1. A grocery store budget

Your college-bound student will likely have a limited income and many new expenses to accommodate. One way to introduce her to budgeting is a simple trip to the grocery store. As you walk the aisles, explain how much money your family has budgeted for groceries, and ask your child to assist you in purchasing food. Discuss how you must buy staples (e.g. milk, bread), but if you have additional funds, you might choose several non-essential items as well (e.g. ice cream). Set limits and emphasize advanced planning. Talk about generic brands vs. name brands, quality vs. cost, etc. Once this lesson is complete, you can expand its basic principles to clothes, entertainment, a full household budget and school-specific shopping.

2. A constant allowance

Giving your student an allowance models an income she might earn from a job, and it enables her to freely make purchasing decisions. The main benefit is that she is allowed to learn from her spending successes and mistakes in a low-stakes environment before venturing into the "real world." With a steady allowance, your child will be able to predict how much she will earn over a certain period so she can plan her spending.
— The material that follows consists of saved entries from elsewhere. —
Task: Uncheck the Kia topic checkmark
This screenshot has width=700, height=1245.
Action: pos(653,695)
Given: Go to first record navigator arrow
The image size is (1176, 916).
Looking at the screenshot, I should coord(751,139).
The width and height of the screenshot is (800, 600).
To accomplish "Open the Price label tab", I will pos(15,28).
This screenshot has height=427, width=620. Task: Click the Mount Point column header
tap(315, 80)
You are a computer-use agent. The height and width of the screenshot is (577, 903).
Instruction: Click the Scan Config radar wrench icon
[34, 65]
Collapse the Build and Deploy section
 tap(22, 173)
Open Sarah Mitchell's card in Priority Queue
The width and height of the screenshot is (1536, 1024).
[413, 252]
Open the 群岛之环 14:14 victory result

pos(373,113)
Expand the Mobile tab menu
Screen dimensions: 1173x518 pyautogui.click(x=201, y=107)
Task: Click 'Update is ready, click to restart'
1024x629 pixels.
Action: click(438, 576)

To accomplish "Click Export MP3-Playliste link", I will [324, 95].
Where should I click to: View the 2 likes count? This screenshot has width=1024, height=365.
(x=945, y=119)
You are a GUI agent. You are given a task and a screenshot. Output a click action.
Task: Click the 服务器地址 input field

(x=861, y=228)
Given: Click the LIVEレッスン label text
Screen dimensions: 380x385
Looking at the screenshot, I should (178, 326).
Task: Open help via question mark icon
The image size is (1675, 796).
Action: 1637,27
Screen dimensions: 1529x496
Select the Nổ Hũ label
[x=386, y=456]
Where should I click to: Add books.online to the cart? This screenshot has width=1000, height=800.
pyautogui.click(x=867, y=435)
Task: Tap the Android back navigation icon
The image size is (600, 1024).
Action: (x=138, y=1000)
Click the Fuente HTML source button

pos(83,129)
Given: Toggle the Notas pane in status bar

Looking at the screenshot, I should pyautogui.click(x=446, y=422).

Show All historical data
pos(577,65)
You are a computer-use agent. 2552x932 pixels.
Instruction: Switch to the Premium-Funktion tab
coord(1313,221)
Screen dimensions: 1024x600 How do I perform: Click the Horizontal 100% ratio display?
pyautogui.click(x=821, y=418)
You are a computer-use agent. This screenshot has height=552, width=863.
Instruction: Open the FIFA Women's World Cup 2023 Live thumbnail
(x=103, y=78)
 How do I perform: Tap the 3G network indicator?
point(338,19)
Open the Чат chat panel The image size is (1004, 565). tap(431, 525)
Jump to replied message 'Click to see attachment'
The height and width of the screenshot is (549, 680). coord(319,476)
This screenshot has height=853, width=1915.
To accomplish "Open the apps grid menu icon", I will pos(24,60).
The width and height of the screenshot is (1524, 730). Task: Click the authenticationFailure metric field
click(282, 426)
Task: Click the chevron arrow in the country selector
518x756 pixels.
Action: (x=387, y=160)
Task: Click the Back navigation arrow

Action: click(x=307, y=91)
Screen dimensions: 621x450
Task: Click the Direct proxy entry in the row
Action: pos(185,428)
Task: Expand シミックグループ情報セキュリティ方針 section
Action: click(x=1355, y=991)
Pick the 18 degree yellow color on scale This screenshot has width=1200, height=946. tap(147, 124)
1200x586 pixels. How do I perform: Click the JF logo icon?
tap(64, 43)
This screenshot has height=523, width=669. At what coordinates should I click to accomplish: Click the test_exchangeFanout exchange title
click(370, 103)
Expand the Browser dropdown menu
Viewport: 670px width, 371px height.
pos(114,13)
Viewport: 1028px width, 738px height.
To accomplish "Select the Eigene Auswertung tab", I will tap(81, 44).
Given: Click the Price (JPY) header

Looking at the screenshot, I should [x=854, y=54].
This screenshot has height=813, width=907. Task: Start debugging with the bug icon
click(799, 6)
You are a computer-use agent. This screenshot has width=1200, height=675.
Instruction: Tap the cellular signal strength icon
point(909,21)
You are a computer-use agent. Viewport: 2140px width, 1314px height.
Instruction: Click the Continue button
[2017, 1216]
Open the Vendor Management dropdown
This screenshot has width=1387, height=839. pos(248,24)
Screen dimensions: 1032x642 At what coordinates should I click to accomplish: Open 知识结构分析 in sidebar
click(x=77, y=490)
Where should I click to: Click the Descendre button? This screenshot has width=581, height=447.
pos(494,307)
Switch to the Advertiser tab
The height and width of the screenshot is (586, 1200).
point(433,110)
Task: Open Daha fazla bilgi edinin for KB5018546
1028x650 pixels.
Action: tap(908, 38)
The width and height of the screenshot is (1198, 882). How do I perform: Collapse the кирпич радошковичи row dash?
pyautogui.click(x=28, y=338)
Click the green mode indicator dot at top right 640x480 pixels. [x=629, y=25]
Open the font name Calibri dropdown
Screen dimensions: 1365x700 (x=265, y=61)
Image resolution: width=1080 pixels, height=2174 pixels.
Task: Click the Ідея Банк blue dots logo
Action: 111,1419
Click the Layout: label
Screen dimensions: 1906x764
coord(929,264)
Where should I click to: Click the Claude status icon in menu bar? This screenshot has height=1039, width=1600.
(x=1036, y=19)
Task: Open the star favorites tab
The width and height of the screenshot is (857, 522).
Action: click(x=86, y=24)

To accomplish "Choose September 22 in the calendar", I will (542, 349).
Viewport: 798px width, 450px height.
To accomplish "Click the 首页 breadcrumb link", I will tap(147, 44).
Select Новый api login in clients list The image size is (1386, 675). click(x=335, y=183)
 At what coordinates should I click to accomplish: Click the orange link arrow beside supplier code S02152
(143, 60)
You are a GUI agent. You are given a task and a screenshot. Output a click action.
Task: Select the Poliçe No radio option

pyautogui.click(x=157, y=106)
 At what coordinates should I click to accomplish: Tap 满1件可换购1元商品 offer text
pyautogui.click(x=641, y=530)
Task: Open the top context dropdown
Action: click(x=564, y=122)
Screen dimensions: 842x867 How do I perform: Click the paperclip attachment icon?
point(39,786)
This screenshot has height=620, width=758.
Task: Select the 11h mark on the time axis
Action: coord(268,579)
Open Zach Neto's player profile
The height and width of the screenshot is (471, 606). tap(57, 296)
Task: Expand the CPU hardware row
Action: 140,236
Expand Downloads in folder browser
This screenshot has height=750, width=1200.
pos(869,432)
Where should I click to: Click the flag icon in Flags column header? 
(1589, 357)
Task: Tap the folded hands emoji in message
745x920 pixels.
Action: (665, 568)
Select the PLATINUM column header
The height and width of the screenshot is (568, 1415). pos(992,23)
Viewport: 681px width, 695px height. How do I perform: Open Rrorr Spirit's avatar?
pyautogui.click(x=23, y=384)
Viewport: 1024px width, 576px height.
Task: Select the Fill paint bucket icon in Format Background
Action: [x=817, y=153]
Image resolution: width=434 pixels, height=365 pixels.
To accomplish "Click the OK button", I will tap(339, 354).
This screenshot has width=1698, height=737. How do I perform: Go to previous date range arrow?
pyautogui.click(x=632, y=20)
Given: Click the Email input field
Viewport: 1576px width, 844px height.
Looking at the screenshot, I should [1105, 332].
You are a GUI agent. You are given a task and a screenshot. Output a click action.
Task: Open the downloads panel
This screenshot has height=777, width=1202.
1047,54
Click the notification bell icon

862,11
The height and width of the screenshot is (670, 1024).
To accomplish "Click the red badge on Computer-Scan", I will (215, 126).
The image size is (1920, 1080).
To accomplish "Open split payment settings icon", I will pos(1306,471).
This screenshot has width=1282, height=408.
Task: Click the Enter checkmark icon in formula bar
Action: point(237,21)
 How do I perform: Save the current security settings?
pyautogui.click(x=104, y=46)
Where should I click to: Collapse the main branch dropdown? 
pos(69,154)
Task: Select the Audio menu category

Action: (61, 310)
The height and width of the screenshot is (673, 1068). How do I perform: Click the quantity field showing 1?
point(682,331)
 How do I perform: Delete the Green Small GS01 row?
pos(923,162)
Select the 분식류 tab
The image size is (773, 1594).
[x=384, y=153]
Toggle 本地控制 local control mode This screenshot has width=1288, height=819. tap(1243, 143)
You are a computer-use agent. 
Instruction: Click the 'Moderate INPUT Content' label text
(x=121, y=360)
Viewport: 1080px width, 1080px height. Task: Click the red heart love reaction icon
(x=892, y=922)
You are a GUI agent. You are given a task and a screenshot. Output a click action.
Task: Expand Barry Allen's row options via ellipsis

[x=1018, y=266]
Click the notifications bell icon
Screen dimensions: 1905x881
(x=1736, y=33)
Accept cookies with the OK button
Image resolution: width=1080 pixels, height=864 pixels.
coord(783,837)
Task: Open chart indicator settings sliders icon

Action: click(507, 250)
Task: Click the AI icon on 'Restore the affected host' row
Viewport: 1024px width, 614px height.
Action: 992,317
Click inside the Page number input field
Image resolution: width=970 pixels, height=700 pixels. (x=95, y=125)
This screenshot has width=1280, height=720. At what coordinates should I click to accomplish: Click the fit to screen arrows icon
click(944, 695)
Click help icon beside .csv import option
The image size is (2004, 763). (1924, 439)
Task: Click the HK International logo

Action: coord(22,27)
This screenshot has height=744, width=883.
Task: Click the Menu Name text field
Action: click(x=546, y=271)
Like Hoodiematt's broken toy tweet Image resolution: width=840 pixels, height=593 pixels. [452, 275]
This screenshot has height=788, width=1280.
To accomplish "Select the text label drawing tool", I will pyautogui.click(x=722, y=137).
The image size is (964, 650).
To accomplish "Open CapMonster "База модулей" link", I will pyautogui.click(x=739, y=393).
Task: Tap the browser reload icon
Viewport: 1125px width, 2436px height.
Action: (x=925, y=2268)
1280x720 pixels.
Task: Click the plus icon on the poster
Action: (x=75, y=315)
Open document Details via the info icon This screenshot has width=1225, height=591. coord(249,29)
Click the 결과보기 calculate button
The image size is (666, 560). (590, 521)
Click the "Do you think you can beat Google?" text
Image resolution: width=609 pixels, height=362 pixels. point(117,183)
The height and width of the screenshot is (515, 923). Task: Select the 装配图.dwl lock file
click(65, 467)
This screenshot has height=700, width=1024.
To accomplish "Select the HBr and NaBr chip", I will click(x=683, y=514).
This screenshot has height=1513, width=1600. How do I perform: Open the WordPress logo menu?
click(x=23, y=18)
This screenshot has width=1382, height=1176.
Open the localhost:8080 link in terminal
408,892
She will have to make decisions about saving vs. spending, and she will have to decide if an item is worth her hard-earned cash. She will also realize that if money goes missing, it is truly gone.

3. Household finances

Sit down with your student and review your family's budget; doing so can demonstrate to her how much money it takes to run a household. Many parents are understandably private about their finances, but your student is in high school now and she is about to move out on her own. Many children leave without understanding the value of a dollar or realizing that 80 percent of their paycheck cannot go toward video games. Your student is likely familiar with household expenditures only when the purchase takes place in front of her, at the grocery store, the mall or perhaps the veterinarian's office. But there are several costs that your young adult may not give much thought to: automobile insurance, the price of gas, loan repayments and so on. You must show her what adult spending is truly like to prevent her from making serious mistakes based on misconceptions or incorrect assumptions. This is also a wonderful time to candidly share what you wish you had done better or understood when you were first starting out with your finances.